Saat aku membaca tulisannya yang ini, aku merasa kernyitan di keningku perlahan-lahan memudar dan tubuhku perlahan-lahan mulai rileks. Menenangkan sekali kalimatnya. Memang banyak sekali orang yang terus-terusan berjalan atau bahkan berlari walau mereka sudah lelah, aku pun seperti itu. Selalu merasa kurang ini kurang itu, apalagi jika sudah membandingkan diri dengan orang lain, bangun siangan dikit waktu weekend pun seolah terasa salah.

Membaca buku ini membuatku kembali memberi jeda dan mereview kembali apa-apa saja yang sudah aku lakukan untuk orang-orang di sekitarku dan untukku sendiri. Tapi, kalau ditanya pertanyaan seperti itu secara harafiah, "Siapa yang akan datang ke pemakamanku saat aku mati nanti?" aku lebih berharap bahwa yang datang adalah teman-teman nenekku, teman-teman mamaku, dan teman-teman adikku.

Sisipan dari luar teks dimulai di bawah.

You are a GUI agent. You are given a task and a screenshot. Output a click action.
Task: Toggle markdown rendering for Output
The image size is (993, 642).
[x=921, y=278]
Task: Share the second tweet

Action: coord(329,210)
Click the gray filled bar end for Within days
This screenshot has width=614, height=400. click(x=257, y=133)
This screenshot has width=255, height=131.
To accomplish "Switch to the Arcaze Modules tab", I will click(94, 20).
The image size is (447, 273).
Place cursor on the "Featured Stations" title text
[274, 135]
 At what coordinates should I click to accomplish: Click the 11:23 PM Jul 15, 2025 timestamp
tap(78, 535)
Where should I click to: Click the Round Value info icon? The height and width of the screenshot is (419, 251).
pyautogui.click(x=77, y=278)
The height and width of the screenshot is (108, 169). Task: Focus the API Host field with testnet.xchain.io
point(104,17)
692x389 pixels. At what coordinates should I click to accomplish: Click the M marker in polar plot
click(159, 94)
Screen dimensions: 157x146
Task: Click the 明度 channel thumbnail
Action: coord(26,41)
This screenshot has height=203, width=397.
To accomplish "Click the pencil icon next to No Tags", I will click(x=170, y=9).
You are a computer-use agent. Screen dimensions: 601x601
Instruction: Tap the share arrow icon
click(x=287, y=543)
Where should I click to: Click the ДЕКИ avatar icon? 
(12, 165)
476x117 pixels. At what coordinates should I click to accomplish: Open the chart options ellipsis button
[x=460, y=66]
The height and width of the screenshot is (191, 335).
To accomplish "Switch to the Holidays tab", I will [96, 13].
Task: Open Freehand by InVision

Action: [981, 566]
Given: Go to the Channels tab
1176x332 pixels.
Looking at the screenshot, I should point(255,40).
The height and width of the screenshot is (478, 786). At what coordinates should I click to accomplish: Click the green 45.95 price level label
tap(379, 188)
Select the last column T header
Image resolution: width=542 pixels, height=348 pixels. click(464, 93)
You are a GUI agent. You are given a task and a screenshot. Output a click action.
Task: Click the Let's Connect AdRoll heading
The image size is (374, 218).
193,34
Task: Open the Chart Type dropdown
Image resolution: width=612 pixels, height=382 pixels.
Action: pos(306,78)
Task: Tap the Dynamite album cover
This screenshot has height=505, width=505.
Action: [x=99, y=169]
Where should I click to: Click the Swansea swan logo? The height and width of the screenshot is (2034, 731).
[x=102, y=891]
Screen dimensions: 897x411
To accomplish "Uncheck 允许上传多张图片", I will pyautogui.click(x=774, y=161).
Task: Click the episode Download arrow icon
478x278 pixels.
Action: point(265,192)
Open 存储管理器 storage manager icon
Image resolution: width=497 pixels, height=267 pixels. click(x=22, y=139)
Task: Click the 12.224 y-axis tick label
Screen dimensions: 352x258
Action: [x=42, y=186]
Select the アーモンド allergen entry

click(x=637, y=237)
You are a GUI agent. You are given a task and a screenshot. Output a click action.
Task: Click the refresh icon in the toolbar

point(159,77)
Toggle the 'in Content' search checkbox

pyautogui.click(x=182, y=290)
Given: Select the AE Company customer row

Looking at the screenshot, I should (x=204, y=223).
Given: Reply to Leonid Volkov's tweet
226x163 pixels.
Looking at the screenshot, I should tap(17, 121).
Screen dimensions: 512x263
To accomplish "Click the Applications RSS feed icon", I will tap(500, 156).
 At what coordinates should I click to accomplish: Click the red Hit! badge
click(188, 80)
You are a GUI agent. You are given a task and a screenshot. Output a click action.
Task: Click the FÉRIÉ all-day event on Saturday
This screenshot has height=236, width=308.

Seperti yang dikatakan oleh Hazel Grace dalam buku The Fault in Our Stars bahwa hari pemakaman adalah untuk orang-orang yang ditinggalkan. Aku ingin teman-teman keluargaku yang datang ke pemakamanku untuk menguatkan keluargaku dan membuat mereka merasa tidak terlalu kesepian. Hal yang paling aku benci selain membuat orang lain kecewa adalah membuat orang lain kesepian karena aku.

Kim Sang Hyun mengatakan bahwa buku ini memiliki tiga pesan. Pertama adalah harapan agar kita bahagia, yang kedua harapan untuk menjadi orang baik agar dapat dikelilingi oleh orang-orang baik, ketiga adalah bahwa pada akhirnya kita semua hanyalah manusia biasa. Dan aku rasa aku bisa menangkap tiga pesan yang ingin disampaikan oleh Kim Sang Hyun dengan sangat baik itu.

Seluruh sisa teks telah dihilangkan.